Nobel Prize for Physics Goes to Scientists Who Worked on Black Holes, Milky Way's Darkest Secret

Nobel Prize for Physics in 2020 goes to Roger Penrose from Oxford, Reinhard Genzel from the Max Planck Institute for Extraterrestrial Physics, Garching, Germany and to Andrea Ghez from the University of California

The Royal Swedish Academy of Sciences has decided to award the Nobel Prize in Physics this year to Roger Penrose from the University of Oxford "for the discovery that black hole formation is a robust prediction of the general theory of relativity" and to Reinhard Genzel from the Max Planck Institute for Extraterrestrial Physics, Garching, Germany and to Andrea Ghez from the University of California, jointly "for the discovery of a supermassive compact object at the centre of our galaxy."
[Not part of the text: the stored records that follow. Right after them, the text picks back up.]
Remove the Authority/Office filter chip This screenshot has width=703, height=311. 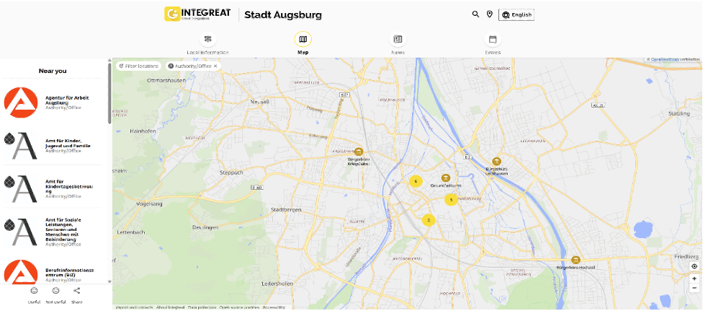[x=215, y=66]
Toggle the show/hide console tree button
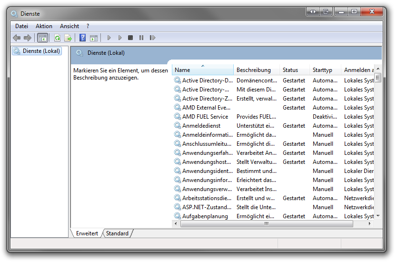 coord(42,38)
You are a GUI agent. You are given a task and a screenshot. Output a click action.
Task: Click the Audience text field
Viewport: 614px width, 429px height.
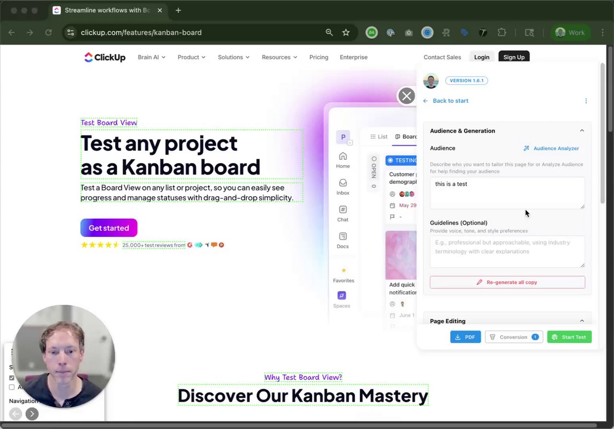pyautogui.click(x=507, y=193)
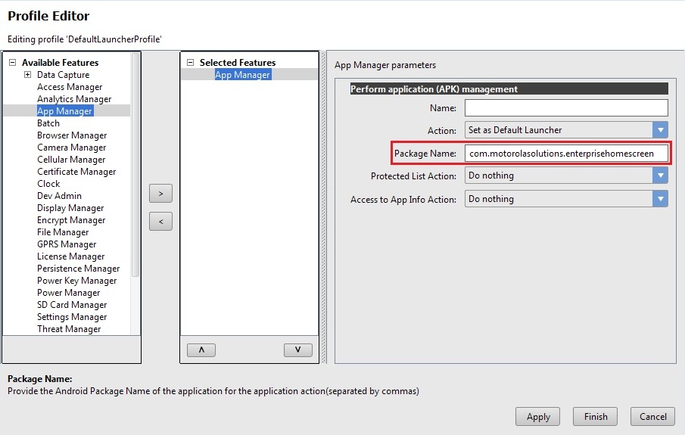Cancel the profile editing
Screen dimensions: 685x435
652,416
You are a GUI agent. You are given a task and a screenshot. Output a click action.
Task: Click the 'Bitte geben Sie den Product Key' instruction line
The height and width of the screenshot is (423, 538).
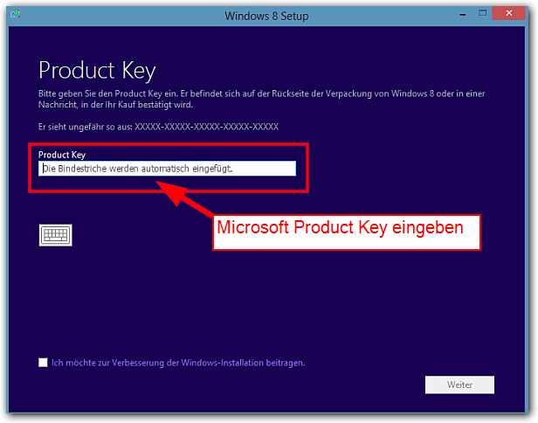point(261,94)
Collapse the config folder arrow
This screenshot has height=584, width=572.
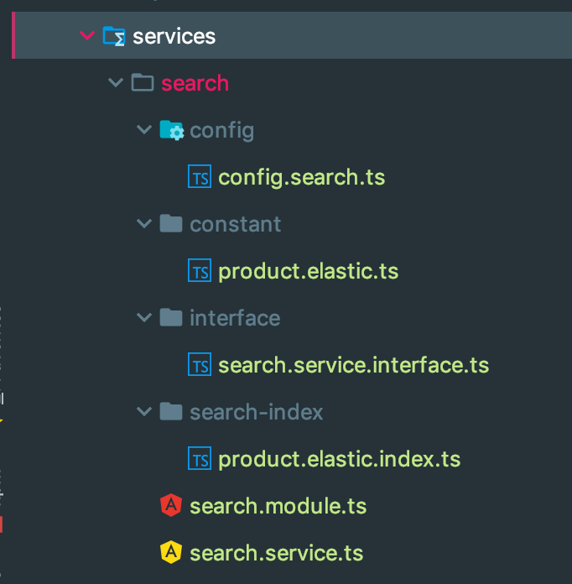pyautogui.click(x=143, y=130)
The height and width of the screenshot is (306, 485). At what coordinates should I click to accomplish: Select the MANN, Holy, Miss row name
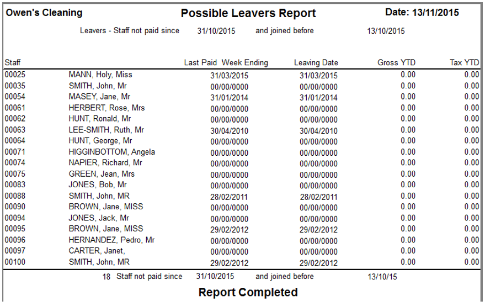(100, 75)
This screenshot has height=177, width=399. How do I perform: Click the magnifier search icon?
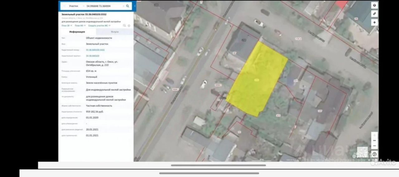127,6
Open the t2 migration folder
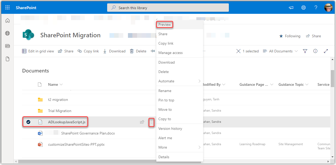The height and width of the screenshot is (165, 336). [x=58, y=100]
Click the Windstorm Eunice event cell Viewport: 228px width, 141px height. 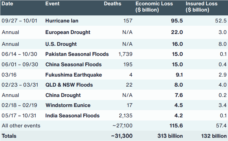[x=68, y=105]
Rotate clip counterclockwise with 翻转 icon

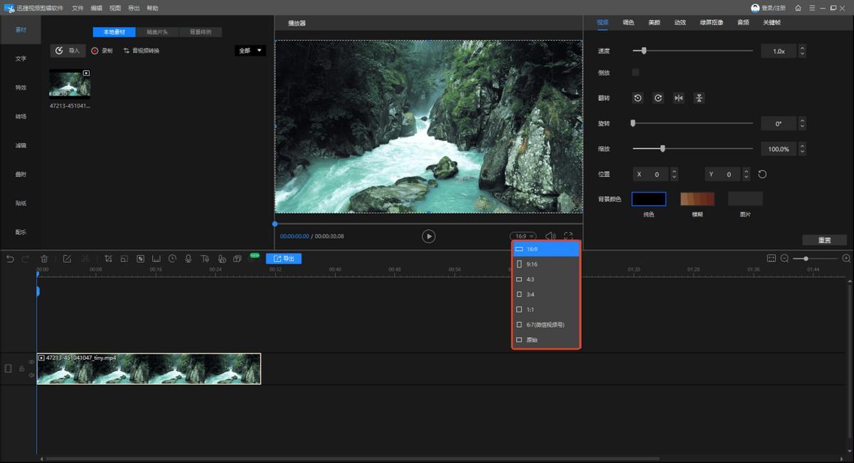click(x=638, y=98)
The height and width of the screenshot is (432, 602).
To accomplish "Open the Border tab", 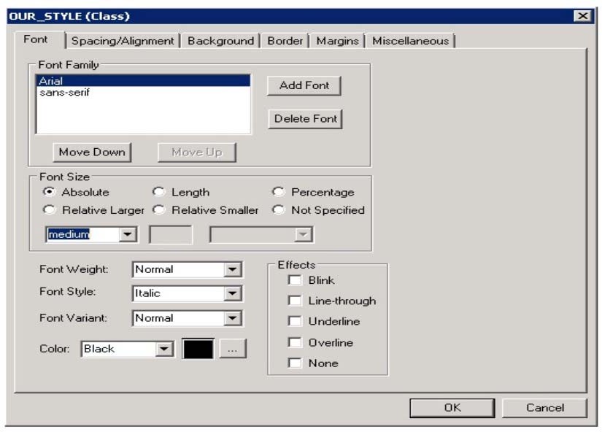I will click(285, 41).
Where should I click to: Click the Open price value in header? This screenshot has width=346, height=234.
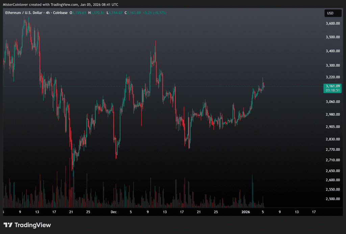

Prize amount of 10 million Swedish kronor goes with one half to Roger Penrose and the other half jointly to Reinhard Genzel and Andrea Ghez.

Black holes and Milky Way's darkest secret

Three Laureates share this year's Nobel Prize in Physics for their discoveries about one of the most exotic phenomena in the universe, the black hole. Roger Penrose showed that the general theory of relativity leads to the formation of black holes.

Reinhard Genzel and Andrea Ghez discovered that an invisible and extremely heavy object governs the orbits of stars at the centre of our galaxy. A supermassive black hole is the only currently known explanation.

Nobel Physics 2020
Nobel Prize for Physics 2020 winners Nobelprize.org

Roger Penrose used ingenious mathematical methods in his proof that black holes are a direct consequence of Albert Einstein's general theory of relativity. Einstein did not himself believe that black holes really exist, these super-heavyweight monsters that capture everything that enters them. Nothing can escape, not even light.

After Einstein

In January 1965, ten years after Einstein's death, Roger Penrose proved that black holes really can form and described them in detail; at their heart, black holes hide a singularity in which all the known laws of nature cease. His groundbreaking article is still regarded as the most important contribution to the general theory of relativity since Einstein.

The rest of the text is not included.